En los pre­facios a los dos primeros volúmenes, des­pués de haber revelado sus gustos exquisi­tamente librescos con un homenaje a la Crítica (género literario propio de las épo­cas de viva cultura y dignísimo de una humanidad verdaderamente civilizada), Franca confirma su escepticismo libre de prejui­cios: no quiere admitir por verdadero nin­gún «sistema», sino que proclama la liber­tad de valerse alternativamente de los prin­cipios más diferentes, y de variar, según la ocasión, de punto de vista. Y tampoco falta alguna alusión irónica hacia la «joven literatura», ya que nuestro crítico sostiene que no consigue comprender demasiado ni la poesía simbólica, ni la prosa decadente. En realidad, la selección de sus temas no sale de los límites de un eclecticismo mun­dano ilustrado: Dumas hijo, Maupassant y Goncourt, Prudhomme, Renán, alguna in­cursión en el pasado (Balzac, Thiers, Constant, Flaubert), Gastón Paris junto a Gyp, Zola y Renán junto a Feuillet, alabanzas a Leconte de Lisie, pero también a Coppée, a la inteligencia de Paul Bourget.

En reali­dad, France revela aquí más que nunca sus orígenes parnasiano-positivistas.

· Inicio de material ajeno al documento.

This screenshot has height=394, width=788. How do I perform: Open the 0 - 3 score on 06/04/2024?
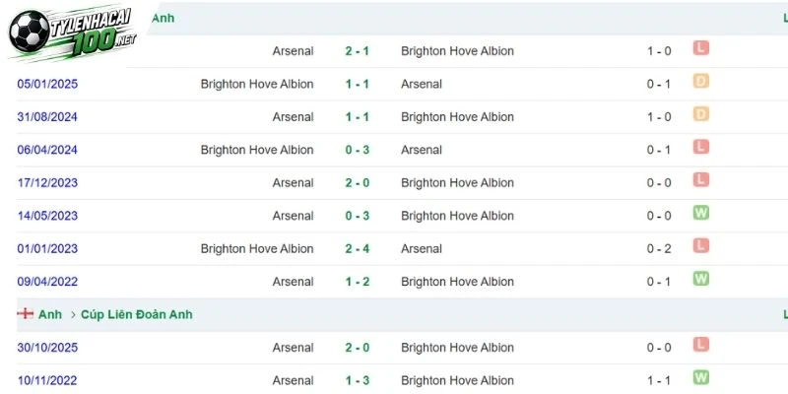(358, 150)
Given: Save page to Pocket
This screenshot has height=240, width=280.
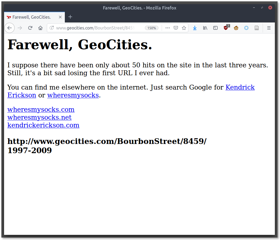Looking at the screenshot, I should point(176,28).
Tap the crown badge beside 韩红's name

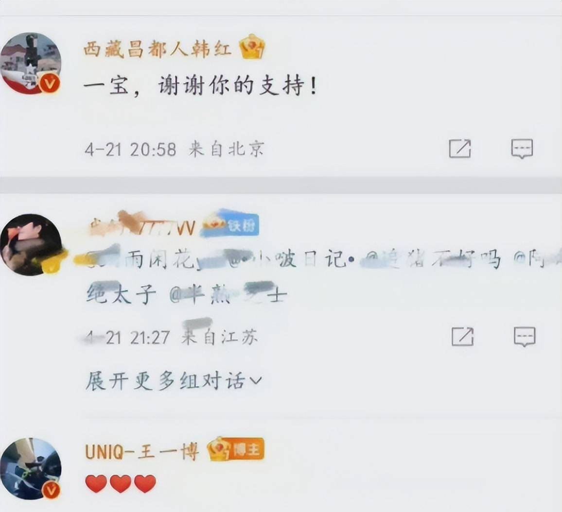point(252,46)
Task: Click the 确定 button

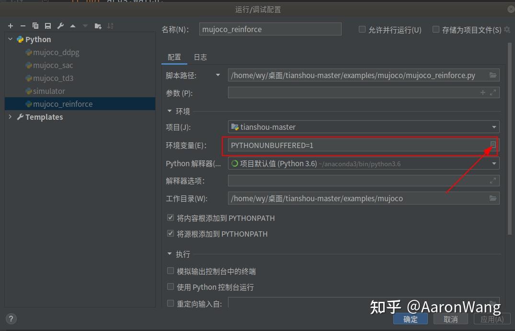Action: pos(410,319)
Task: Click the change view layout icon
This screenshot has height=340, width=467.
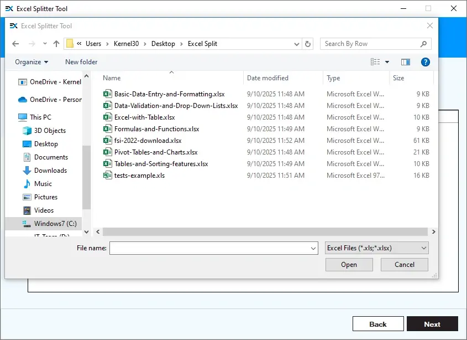Action: point(376,62)
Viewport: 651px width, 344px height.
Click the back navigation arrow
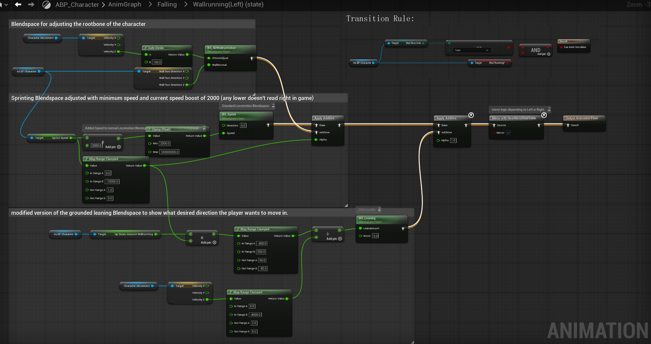pos(18,4)
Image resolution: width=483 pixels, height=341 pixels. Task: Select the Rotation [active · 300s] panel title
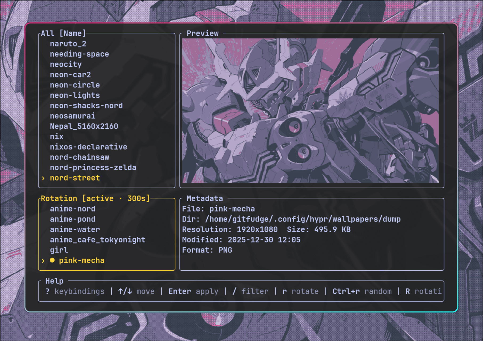coord(95,198)
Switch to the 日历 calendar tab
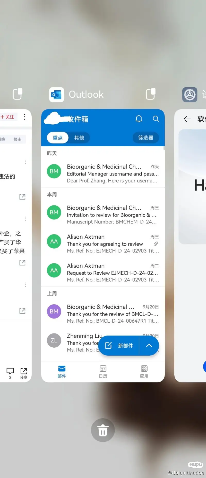206x478 pixels. (x=103, y=371)
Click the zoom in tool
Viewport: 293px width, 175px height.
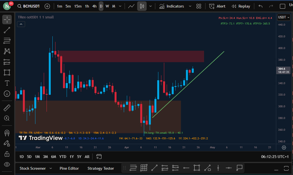pos(7,118)
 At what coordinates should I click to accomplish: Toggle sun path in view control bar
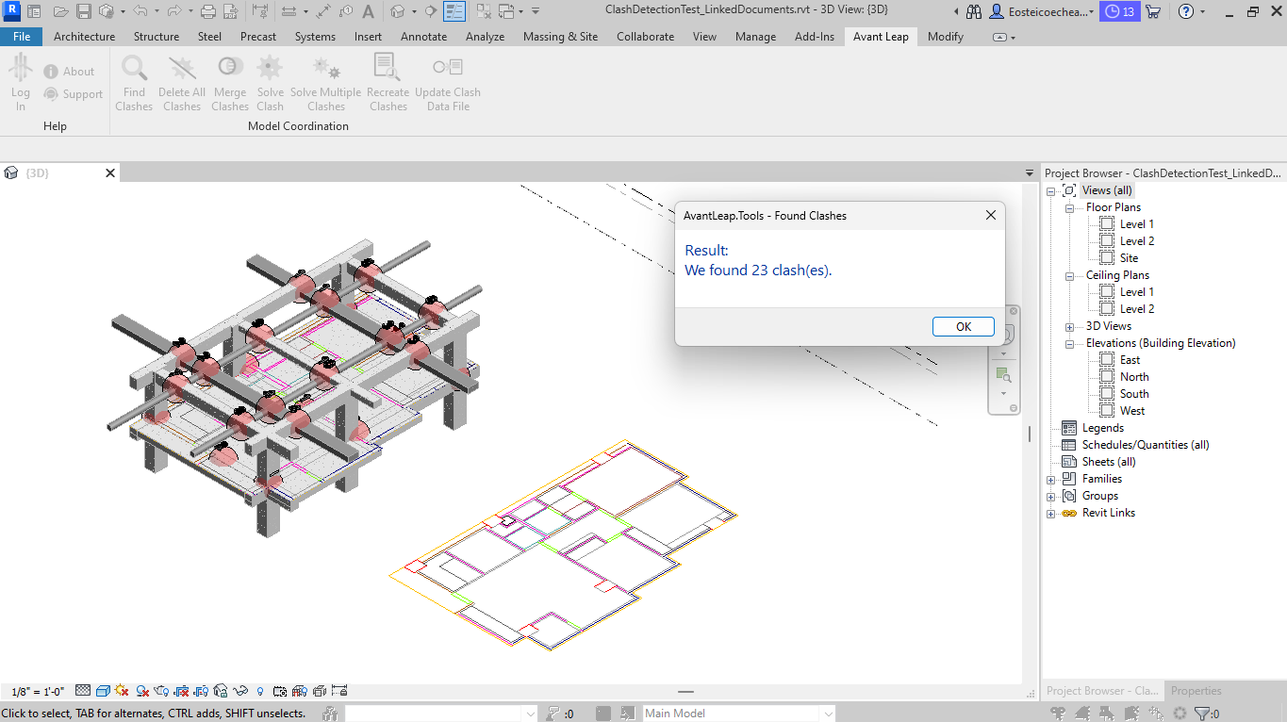coord(123,691)
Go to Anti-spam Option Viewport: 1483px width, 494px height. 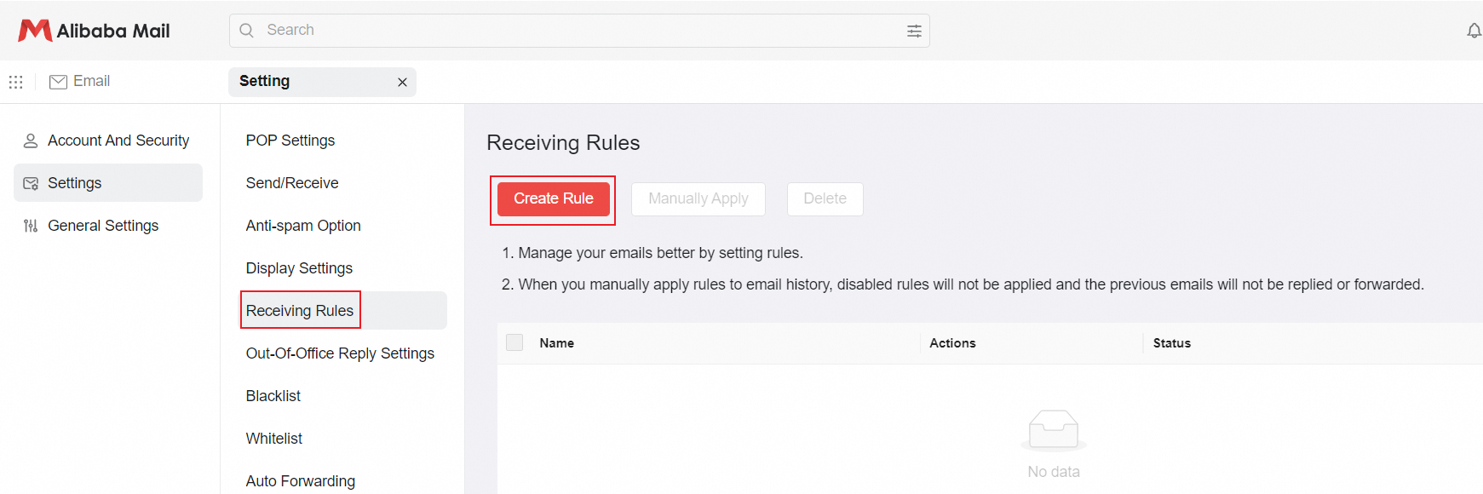[303, 226]
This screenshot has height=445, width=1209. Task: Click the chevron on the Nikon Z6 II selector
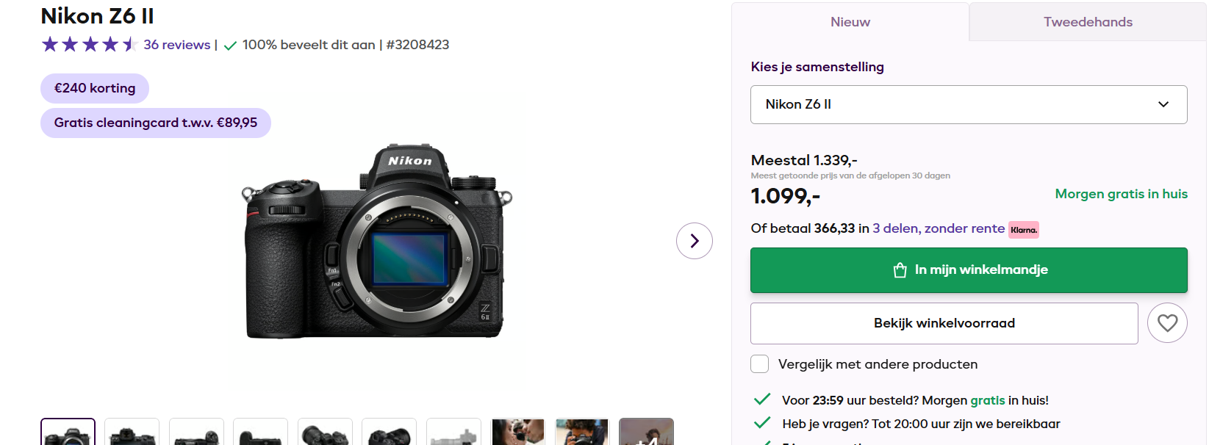click(x=1163, y=104)
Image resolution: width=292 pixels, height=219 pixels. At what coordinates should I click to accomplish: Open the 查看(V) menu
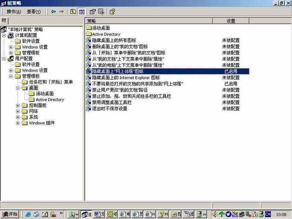pos(34,12)
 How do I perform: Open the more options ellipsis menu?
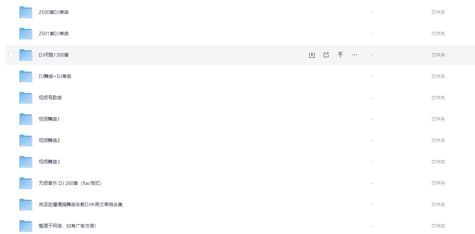tap(355, 55)
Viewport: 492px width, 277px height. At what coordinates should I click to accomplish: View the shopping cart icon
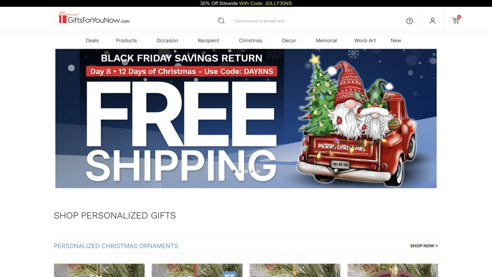point(456,20)
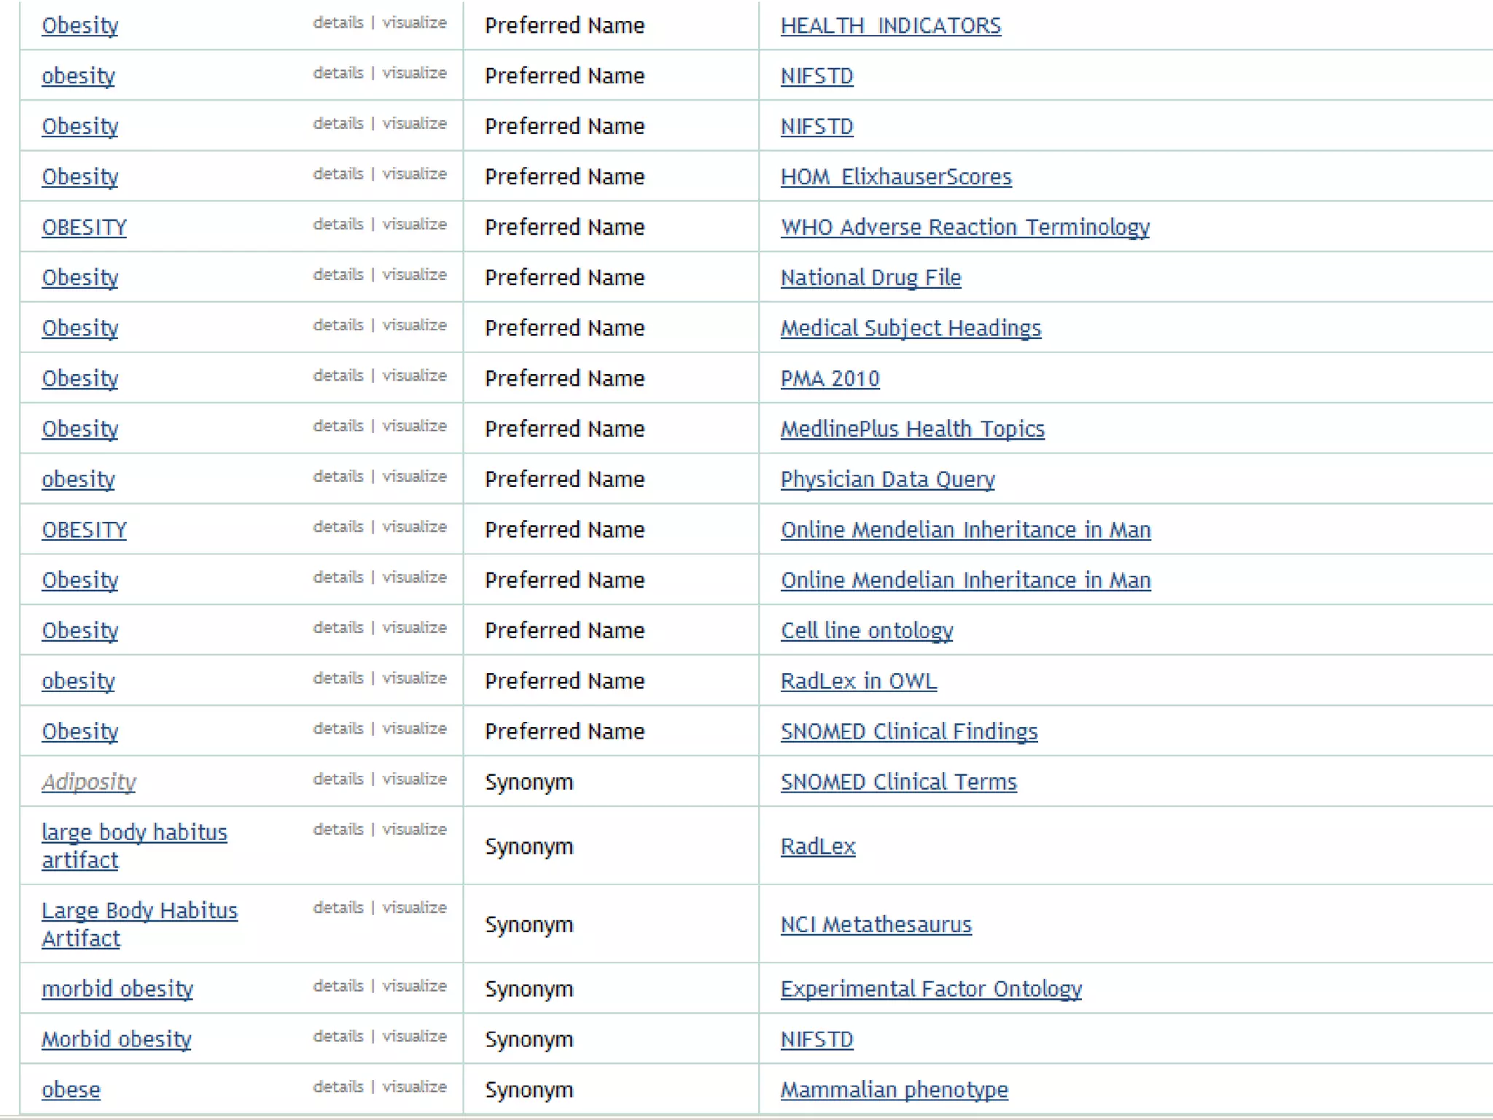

Pero su pe­netrante buen sentido le sustrae a ciertas exageraciones programáticas, como se pue­de ver por la brillante polémica con Brunetiére, contra las absurdas pretensiones de una crítica «científica», basada en la famosa teoría de la «evolución de los géneros». Y esto es el tercer volumen, que es también el más sabroso, por la abundancia de noti­cias históricas y de recuerdos personales, porque France crítico sobresale principal­mente en la evocación pintoresca y en el retrato psicológico (D’Aurevilly, Arène, Villiers de l’Isle Adam, Verlaine). Son tam­bién notables algunas páginas, cautas y lle­nas de reservas, pero no privadas de pe­netración, acerca de Baudelaire; y una nota sobre la monja Rosvita, en uno de cuyos Dramas (v.) mientras tanto se inspiraba para su novela Tais (v.).

En la misma direc­ción, el cuarto volumen, que se recomienda por algunos sabrosos «excursus» en el pasado (Pascal, Juliano el Apóstata, Madame de La Fayette, Madame de la Sablière, Racine…) y en el cual hallamos junto a normales y generosas alabanzas para Banville, un bello artículo en honor de la poesía de Moréas, que viene a ser una palinodia de las desde­ñosas declaraciones de pocos años antes so­bre la poesía modernísima, como para de­mostrar que al fin y al cabo la crítica de France, aunque voluntariamente confinada en un fácil y sonriente eclecticismo, no re­nunciaba por ello a los recursos ni de su refinada cultura ni de su inquietud y curiosa inteligencia. (Premio Nobel 1921.)